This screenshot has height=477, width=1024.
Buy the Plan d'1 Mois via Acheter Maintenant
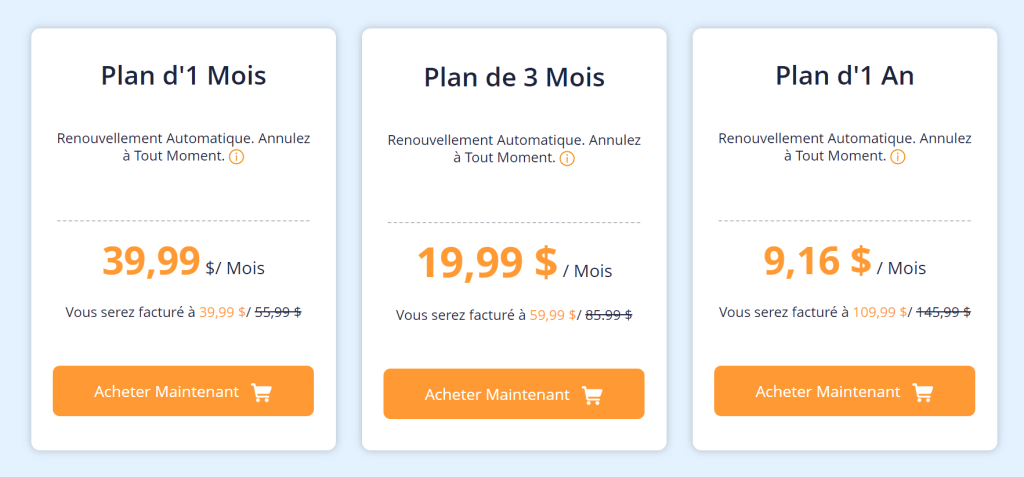pyautogui.click(x=184, y=391)
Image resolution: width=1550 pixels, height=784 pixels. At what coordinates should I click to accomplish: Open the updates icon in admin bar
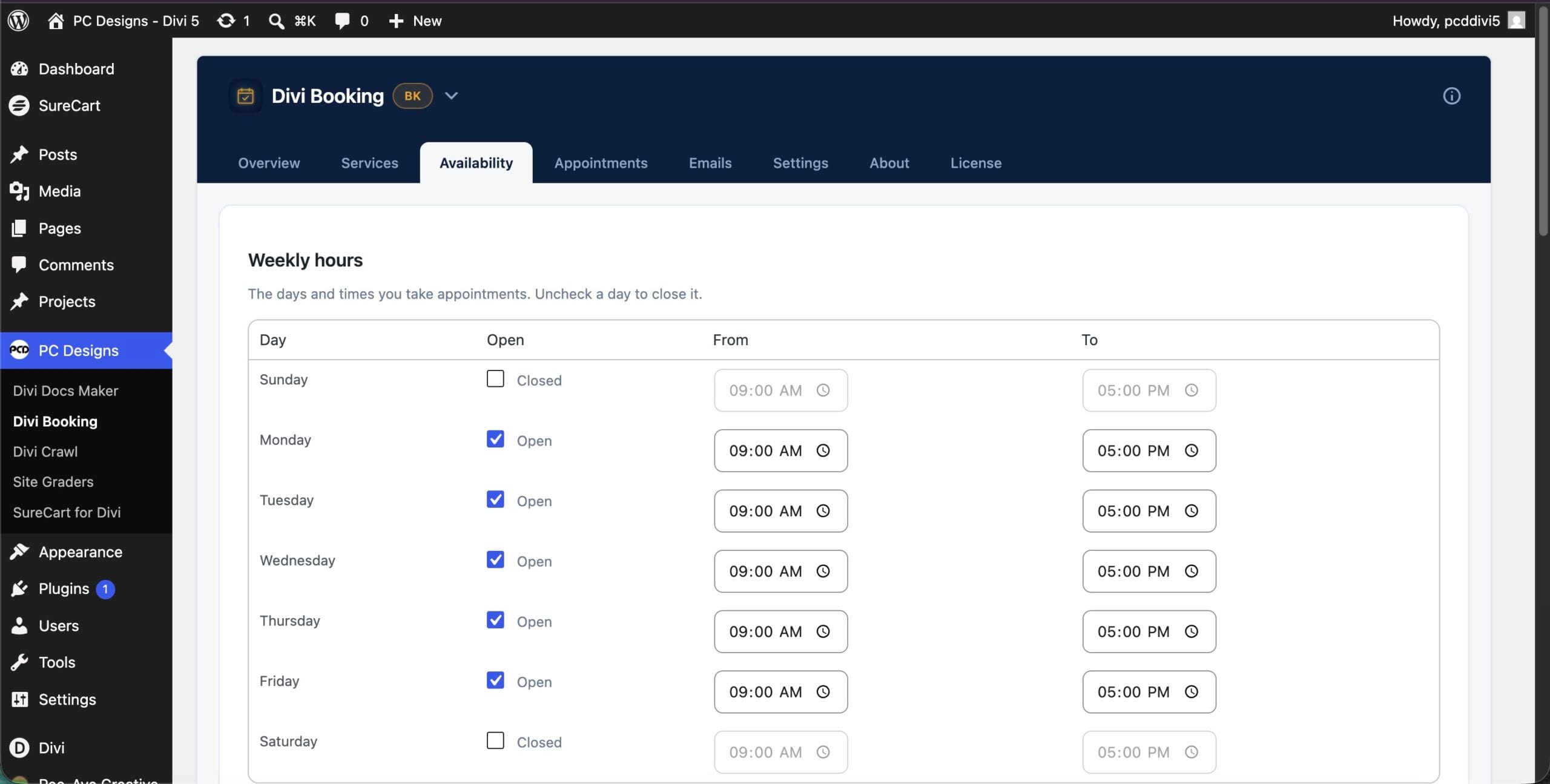(x=226, y=21)
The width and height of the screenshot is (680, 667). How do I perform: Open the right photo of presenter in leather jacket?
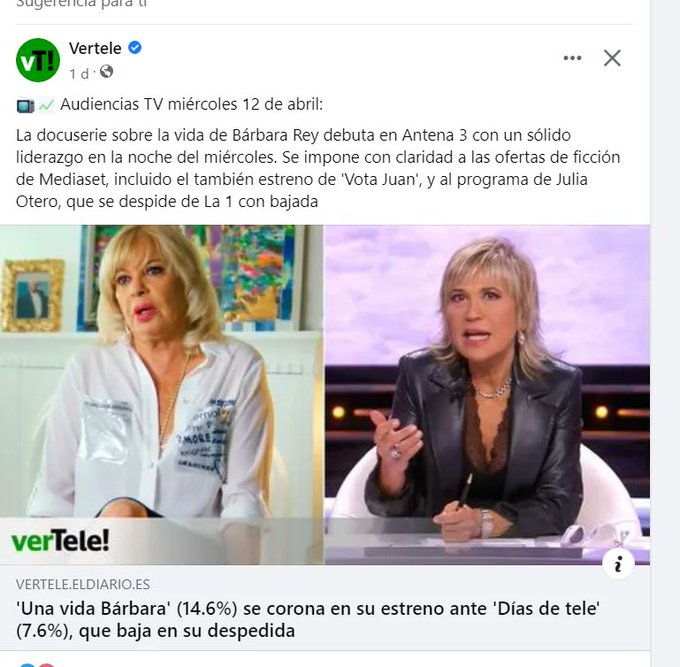tap(487, 395)
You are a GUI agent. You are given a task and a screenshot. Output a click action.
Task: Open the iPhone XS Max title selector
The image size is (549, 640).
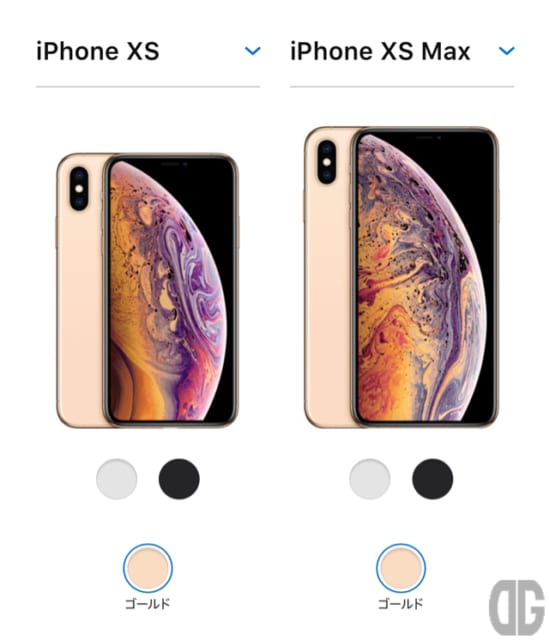380,51
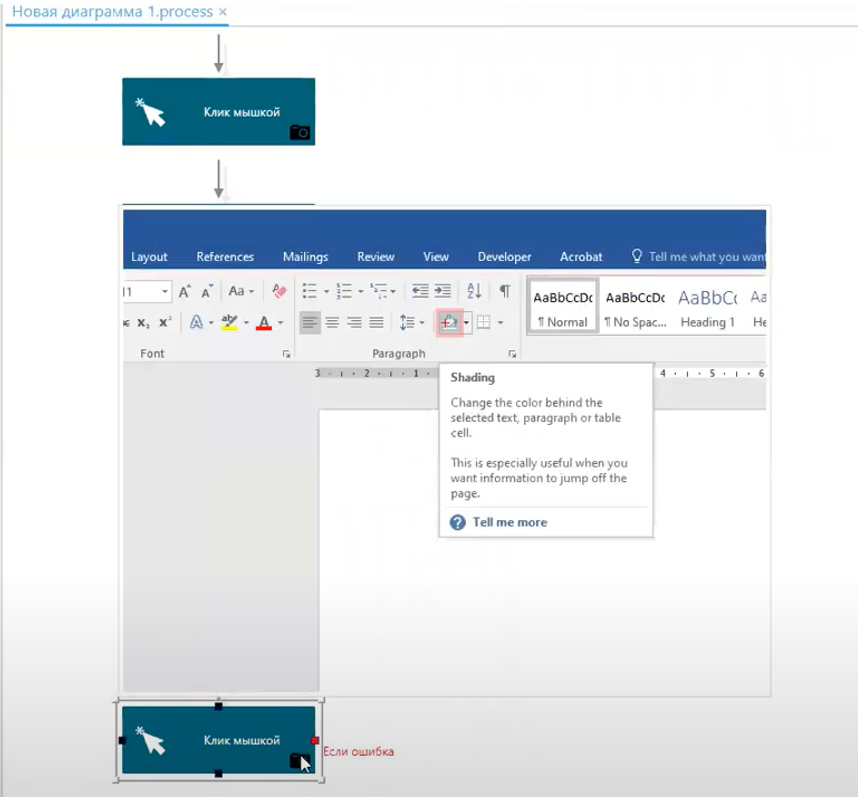Switch to the References ribbon tab

pyautogui.click(x=225, y=257)
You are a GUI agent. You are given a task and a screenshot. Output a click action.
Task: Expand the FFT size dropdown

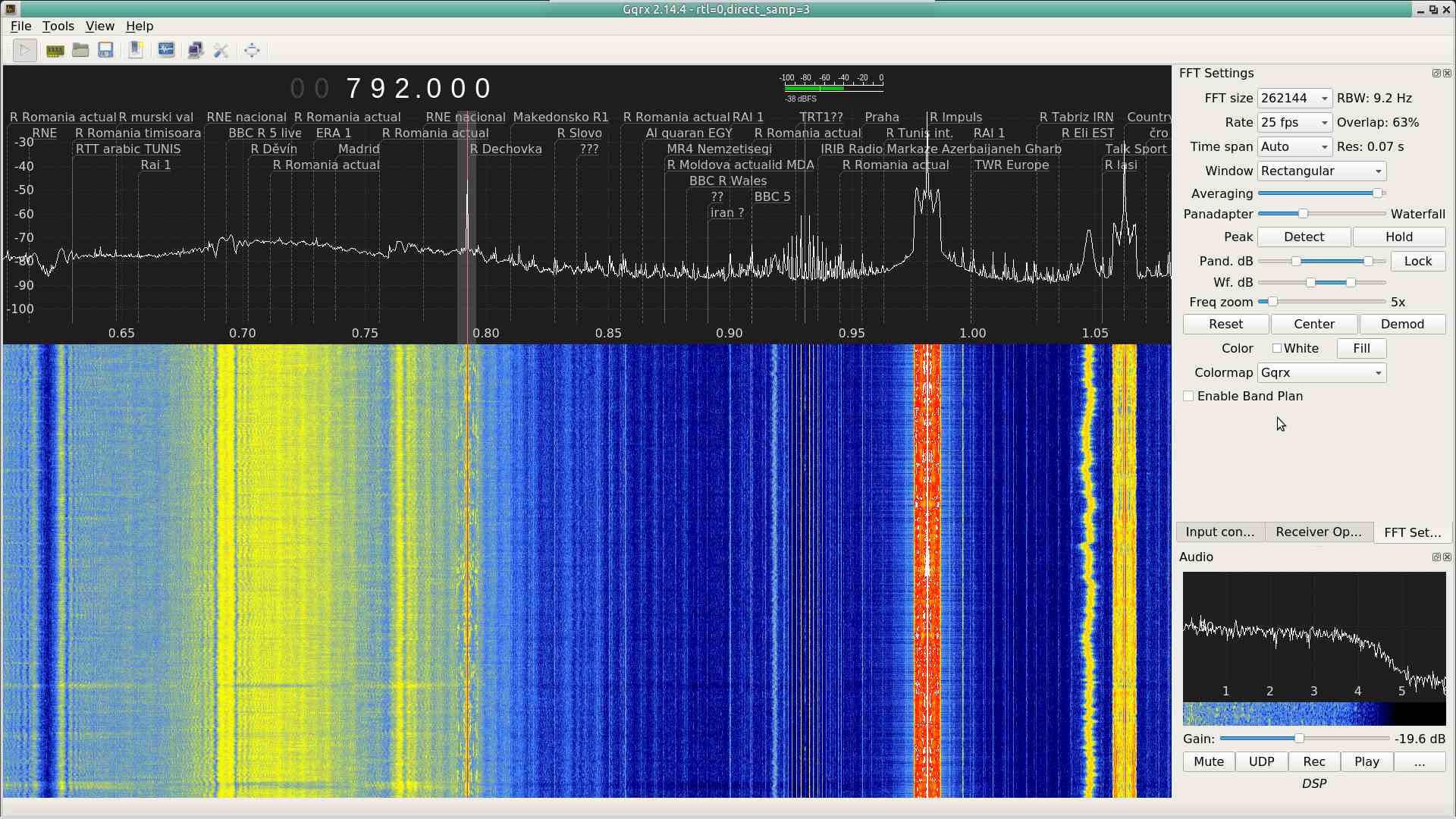1294,99
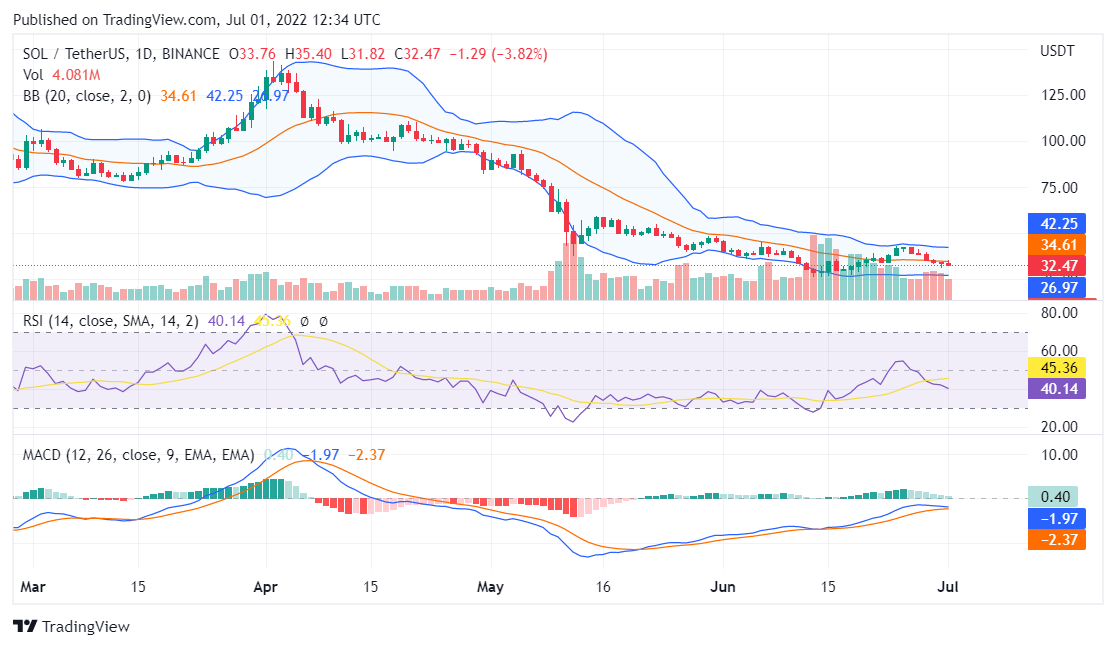Click the USDT currency label on price axis
This screenshot has height=648, width=1116.
click(1056, 51)
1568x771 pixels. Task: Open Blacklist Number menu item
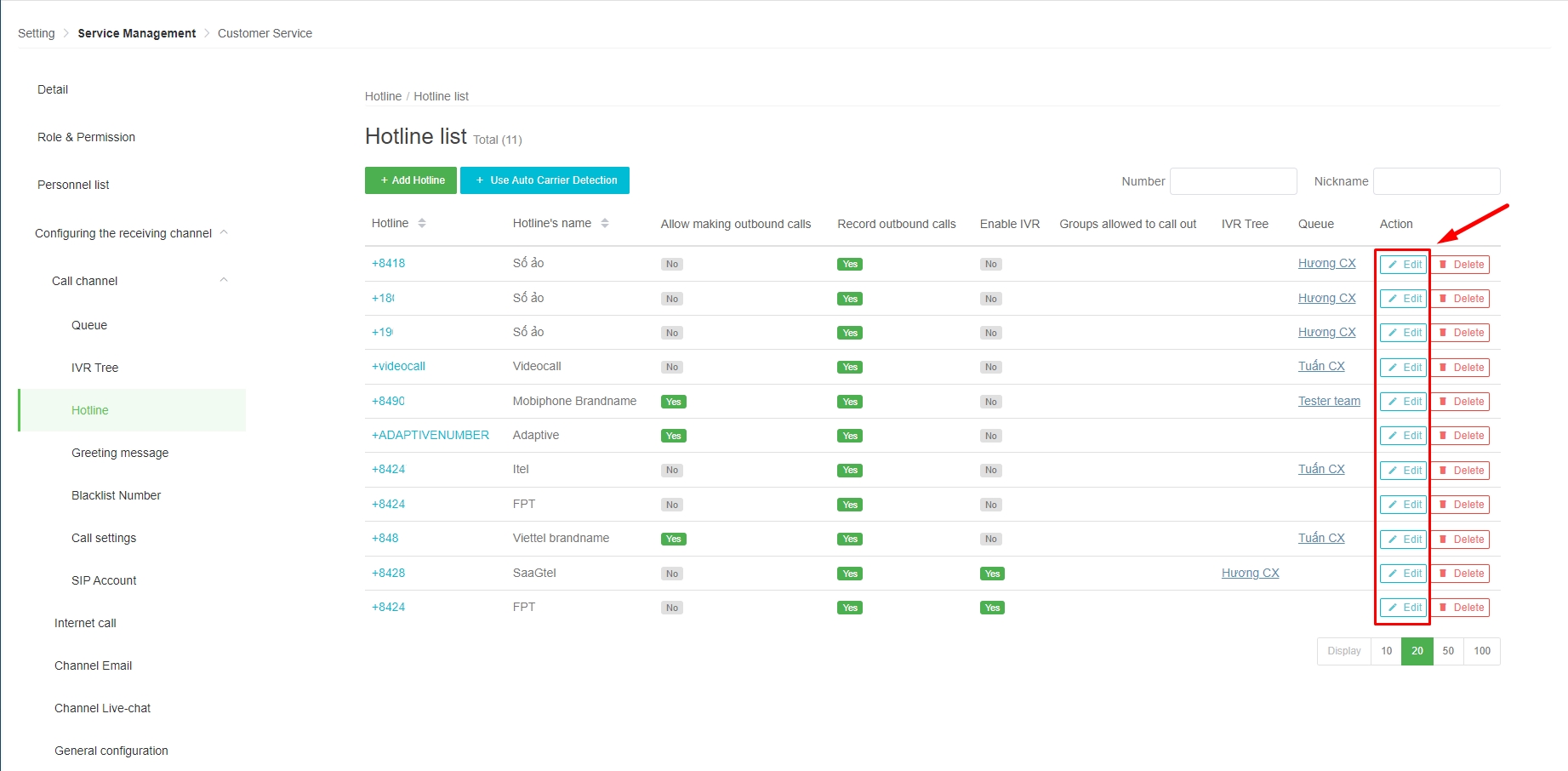[116, 495]
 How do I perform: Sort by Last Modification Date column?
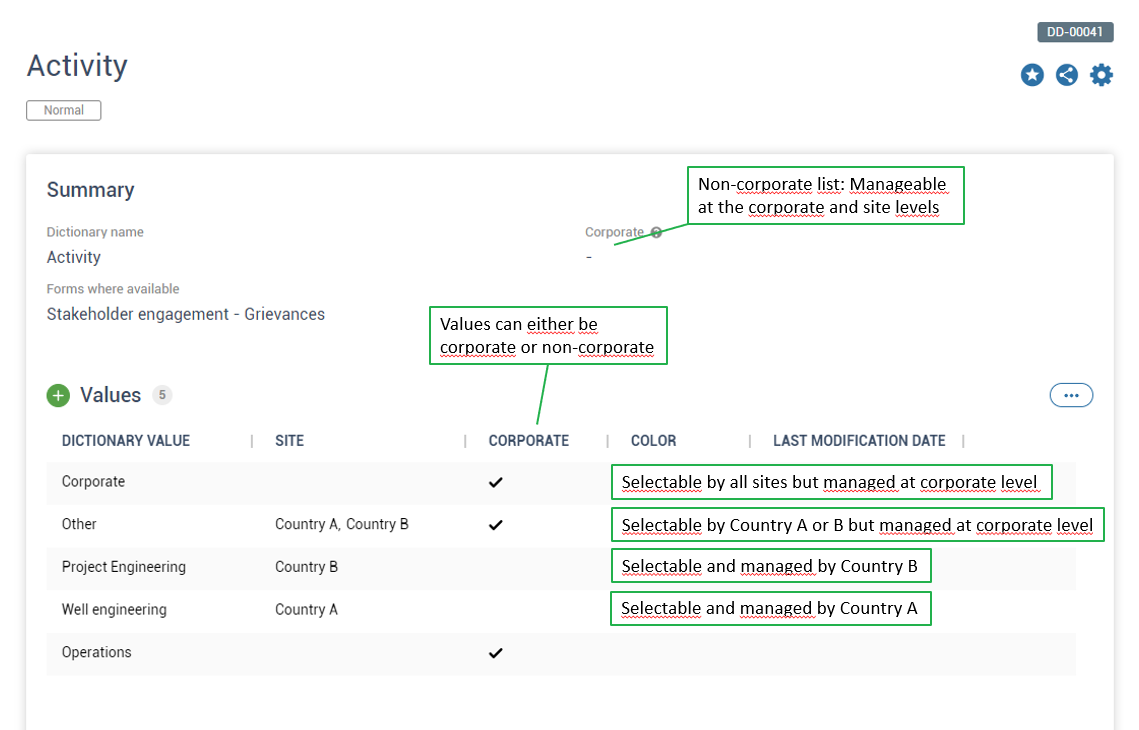coord(859,441)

## [What to work on]
Copy every line of the entries above, character for character, and omit the pictures.

## [Response below]
This screenshot has height=477, width=1024.
Buy the Plan d'1 Mois via Acheter Maintenant
pyautogui.click(x=184, y=391)
Image resolution: width=1550 pixels, height=784 pixels. At what coordinates should I click to accomplish: Open the updates icon in admin bar
(x=226, y=21)
The width and height of the screenshot is (680, 667). How do I perform: Open the right photo of presenter in leather jacket?
tap(487, 395)
You are a GUI agent. You are given a task and a screenshot. Output a click action.
Task: Open the iPhone XS Max title selector
The image size is (549, 640).
380,51
Switch to the References ribbon tab

pyautogui.click(x=225, y=257)
You are a GUI agent. You are given a task and a screenshot. Output a click action.
Task: Expand the FFT size dropdown

1294,99
Click the USDT currency label on price axis
This screenshot has height=648, width=1116.
click(1056, 51)
1568x771 pixels. Task: Open Blacklist Number menu item
[116, 495]
 How do I perform: Sort by Last Modification Date column?
coord(859,441)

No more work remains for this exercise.